He’d rate it a solid one if he were leaving a review on Trip Adviser. If he were the type to leave reviews, anyway.
When you’re a literal angel who has found a magic fish that’s a bat that imbues you with the powers you’ve always known you should have, you don’t do things like leave reviews. You just kill people who aren’t up to your standards.
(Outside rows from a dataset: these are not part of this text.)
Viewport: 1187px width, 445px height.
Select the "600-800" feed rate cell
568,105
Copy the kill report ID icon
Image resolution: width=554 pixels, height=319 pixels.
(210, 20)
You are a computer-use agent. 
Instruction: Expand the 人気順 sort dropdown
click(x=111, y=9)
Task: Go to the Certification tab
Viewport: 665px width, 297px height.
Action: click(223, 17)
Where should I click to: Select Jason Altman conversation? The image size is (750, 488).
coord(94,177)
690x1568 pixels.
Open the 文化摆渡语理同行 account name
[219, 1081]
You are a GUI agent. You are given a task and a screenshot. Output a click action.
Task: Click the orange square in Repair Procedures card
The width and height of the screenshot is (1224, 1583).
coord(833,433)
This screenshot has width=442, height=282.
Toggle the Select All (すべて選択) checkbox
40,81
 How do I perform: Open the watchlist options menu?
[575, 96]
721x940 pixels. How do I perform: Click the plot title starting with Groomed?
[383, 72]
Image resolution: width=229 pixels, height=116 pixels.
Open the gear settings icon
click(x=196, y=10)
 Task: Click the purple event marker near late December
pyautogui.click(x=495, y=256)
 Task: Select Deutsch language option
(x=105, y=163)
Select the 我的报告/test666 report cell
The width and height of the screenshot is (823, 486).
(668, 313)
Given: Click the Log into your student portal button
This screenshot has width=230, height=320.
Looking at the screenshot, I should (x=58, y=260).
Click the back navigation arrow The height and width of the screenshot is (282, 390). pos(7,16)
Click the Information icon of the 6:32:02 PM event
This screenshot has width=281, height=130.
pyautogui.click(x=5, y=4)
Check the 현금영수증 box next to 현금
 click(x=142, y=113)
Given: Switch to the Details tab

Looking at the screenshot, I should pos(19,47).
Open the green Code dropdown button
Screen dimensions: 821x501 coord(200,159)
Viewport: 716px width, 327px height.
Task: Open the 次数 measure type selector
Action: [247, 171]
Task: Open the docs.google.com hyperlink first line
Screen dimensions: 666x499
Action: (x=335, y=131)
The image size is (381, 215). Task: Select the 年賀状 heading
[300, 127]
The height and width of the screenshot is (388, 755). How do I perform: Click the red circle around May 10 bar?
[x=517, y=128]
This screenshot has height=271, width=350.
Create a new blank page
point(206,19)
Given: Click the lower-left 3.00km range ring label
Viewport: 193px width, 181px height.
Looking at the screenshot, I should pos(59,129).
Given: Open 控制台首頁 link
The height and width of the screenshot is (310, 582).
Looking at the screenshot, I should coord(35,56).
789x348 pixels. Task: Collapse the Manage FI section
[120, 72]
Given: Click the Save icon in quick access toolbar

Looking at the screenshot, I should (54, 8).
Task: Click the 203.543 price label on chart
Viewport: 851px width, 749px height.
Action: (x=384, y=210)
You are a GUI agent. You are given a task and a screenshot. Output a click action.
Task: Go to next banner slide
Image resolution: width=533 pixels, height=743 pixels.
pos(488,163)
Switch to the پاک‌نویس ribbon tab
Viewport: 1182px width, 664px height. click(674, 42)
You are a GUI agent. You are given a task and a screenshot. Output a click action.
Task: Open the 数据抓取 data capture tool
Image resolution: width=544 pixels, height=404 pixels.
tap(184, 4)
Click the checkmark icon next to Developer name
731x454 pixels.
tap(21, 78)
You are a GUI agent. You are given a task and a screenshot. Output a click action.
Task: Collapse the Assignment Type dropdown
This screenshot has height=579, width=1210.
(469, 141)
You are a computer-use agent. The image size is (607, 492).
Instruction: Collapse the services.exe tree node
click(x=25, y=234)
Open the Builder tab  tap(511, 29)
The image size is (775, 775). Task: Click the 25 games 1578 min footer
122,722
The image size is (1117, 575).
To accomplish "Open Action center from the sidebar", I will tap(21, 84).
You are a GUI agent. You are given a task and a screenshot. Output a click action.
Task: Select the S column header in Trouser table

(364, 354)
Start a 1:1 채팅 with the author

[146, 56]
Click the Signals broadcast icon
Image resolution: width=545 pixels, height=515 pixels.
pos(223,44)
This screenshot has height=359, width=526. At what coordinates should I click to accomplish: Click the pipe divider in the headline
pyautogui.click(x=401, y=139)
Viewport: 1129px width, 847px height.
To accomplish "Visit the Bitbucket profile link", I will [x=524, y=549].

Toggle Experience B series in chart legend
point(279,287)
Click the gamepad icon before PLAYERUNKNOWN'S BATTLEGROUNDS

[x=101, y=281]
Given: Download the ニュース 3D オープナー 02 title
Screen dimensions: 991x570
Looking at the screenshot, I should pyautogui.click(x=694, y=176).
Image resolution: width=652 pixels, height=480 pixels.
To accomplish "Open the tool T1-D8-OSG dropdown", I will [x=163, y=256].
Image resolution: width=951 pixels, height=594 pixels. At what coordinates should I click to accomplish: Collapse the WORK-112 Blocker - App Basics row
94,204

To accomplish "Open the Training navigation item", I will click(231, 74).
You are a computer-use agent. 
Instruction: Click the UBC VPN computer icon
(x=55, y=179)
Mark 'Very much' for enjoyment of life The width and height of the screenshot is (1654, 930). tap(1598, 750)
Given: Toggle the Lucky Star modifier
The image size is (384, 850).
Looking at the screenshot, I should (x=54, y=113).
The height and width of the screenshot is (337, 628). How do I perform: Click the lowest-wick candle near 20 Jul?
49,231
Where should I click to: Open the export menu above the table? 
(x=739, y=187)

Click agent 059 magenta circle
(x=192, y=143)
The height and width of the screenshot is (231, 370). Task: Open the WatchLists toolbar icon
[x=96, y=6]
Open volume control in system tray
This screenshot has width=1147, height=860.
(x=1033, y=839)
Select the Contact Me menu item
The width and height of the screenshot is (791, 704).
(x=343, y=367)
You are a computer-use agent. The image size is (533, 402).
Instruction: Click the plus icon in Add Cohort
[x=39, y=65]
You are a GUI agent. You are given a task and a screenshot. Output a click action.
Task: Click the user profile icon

Biblically Accurate Criss Angel doesn’t have that opportunity.
He’d been too confident, too sure of himself and his ability to beat this stupid whelp on a push broom that he hadn’t brought out the big guns until it was too late and suddenly not only was he in hell, but the stupid whelp’s father was there with an open ribcage.
It’s a little weird, admittedly. But life since when magic broke and also since he ate the fish-bat has been pretty unusual, so it’s not really all that weird just unexpected.
It’s uncomfortable and cramped in the ribcage of someone who’s wearing priestly garb, but who also apparently isn’t a priest?? and is some sort of demon or evil god or what have you.
Biblically Accurate Criss Angel isn’t sure what the situation is, and he’s pretty sure he’s missed the window for being able to ask about it.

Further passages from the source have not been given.